### Task
Your copy should begin at the line containing "You are a GUI" and end at the last line of the records; transcribe those lines exactly and leave out every picture.

### Dataset records
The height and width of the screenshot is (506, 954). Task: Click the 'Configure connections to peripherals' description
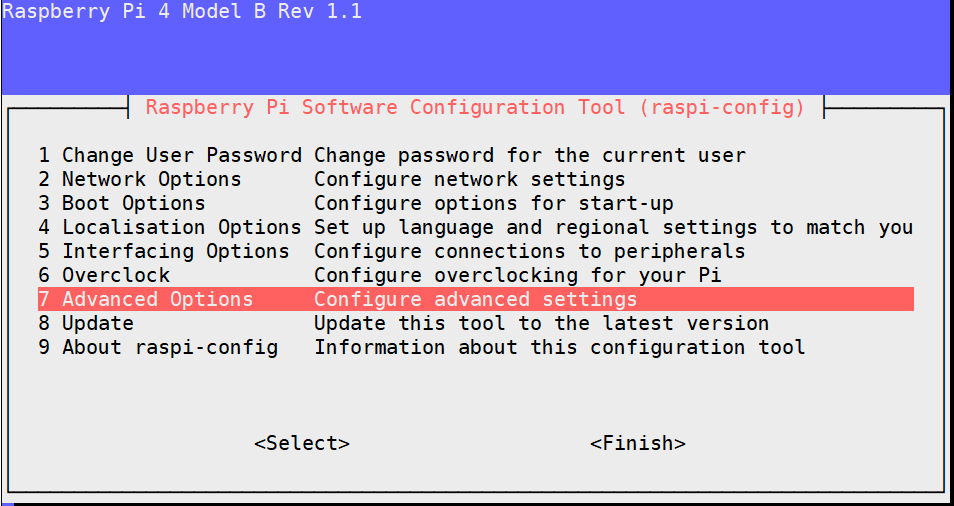(530, 251)
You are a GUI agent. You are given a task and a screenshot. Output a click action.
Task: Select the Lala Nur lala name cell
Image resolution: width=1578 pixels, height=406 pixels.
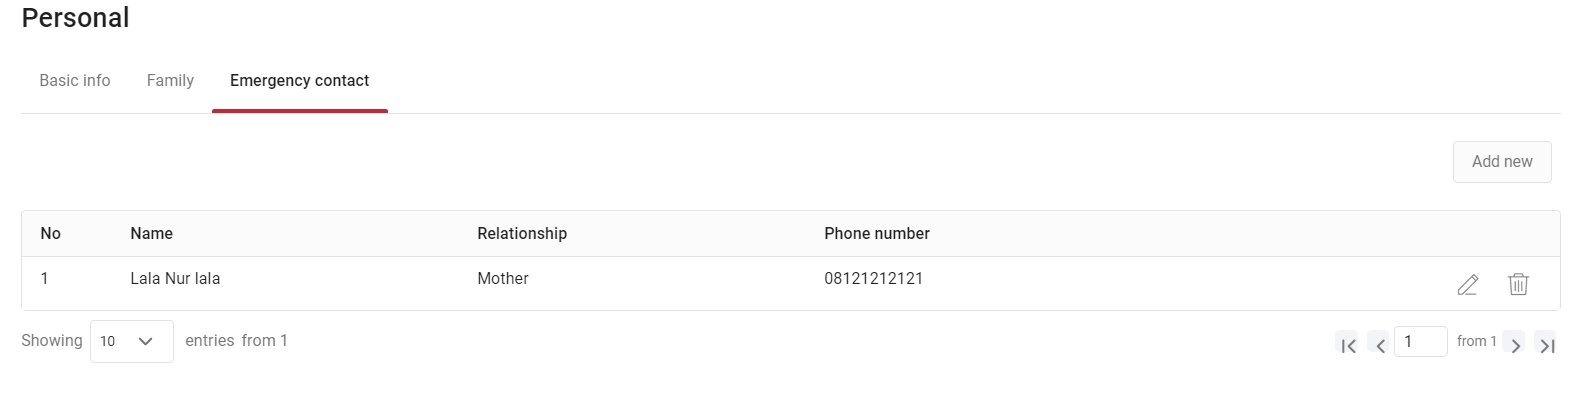(x=175, y=278)
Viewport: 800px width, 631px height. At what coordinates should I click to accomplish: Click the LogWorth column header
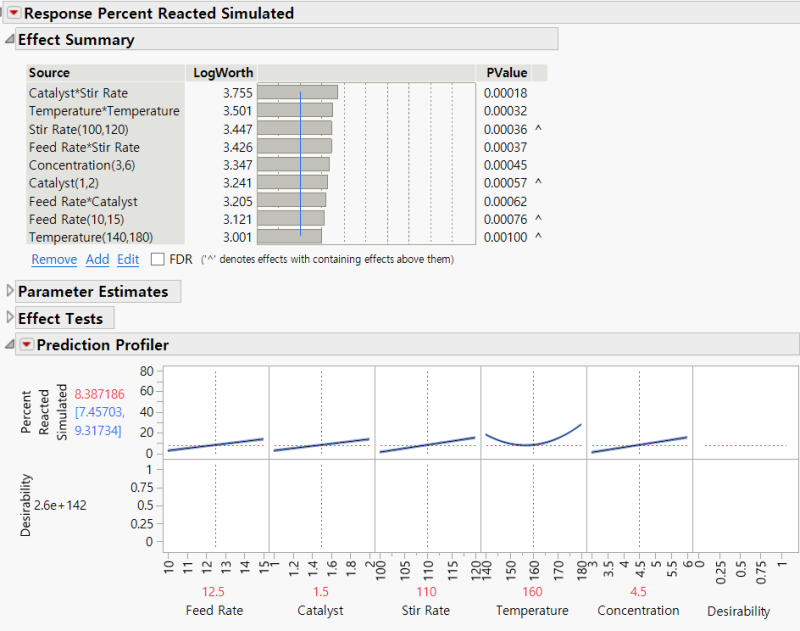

### Reply to the task
You are a GUI agent. You are given a task and a screenshot. Output a click action.
Task: Select the Lala Nur lala name cell
Image resolution: width=1578 pixels, height=406 pixels.
(x=175, y=278)
Viewport: 800px width, 631px height. At what coordinates should I click to accomplish: Click the LogWorth column header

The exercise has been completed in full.